Re: Round III, Brainstorm, Re: Immutable arrays for Walter and rest of us.

Posted by Uwe Salomon
in reply to Andrew Fedoniouk

Permalink

Uwe Salomon

Posted in reply to Andrew Fedoniouk

Permalink

This is too long, i know. Sorry. To sum up the contents:

* Model: Needs const variables and return types, not only const parameters.
* Notation: BasicType ConstModifier RefModifier, for example "char fixed[]".
* Clutter: You cannot avoid it with these requirements.




1) Reasonable model of "constness"

Most of you seem to want a mechanism that makes it possible for an object (read as: "some logical part of the program") to return some piece of information as a read-only reference.

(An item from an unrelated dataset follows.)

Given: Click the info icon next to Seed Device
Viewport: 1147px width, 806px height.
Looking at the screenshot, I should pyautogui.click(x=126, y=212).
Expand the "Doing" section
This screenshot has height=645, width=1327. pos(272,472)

Examples:

* Slice of an array that must not be modified.
* Reference to a container of objects that only allows traversals and reading.

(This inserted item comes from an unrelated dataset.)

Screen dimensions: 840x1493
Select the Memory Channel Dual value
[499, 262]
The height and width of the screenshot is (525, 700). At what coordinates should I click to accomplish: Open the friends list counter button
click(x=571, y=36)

As the receiver of this information has to "prove" to the compiler that he will not modify the read-only reference, there must be a mechanism to declare and check that, too. In more complex programs the receiver often does not work on the information himself, but passes them to some other part of the program ─ which must in turn ensure that he will not modify it.


Any implementation of constness that does not provide the above points is not useful as a help for designing & debugging of a program. Thus it will not satisfy those of you who want exactly that, those who want something like C++ const. It may be useful for program optimization (speed), but that is rarely requested apparently.



2) Notation.

As we need not only const function parameters, but also const return types and const variables (see above), there should be a syntax like this:

BasicType ConstModifier RefModifier

BasicType is int, char, ...
ConstModifier could be "immutable", "#", "fixed", ...
RefModifier is *, []


Examples:

char#[] is an array whose contents must not be changed. BUT the array length etc. may be changed.
int fixed* is a pointer to an integer that must not be changed. BUT the pointer address may be changed.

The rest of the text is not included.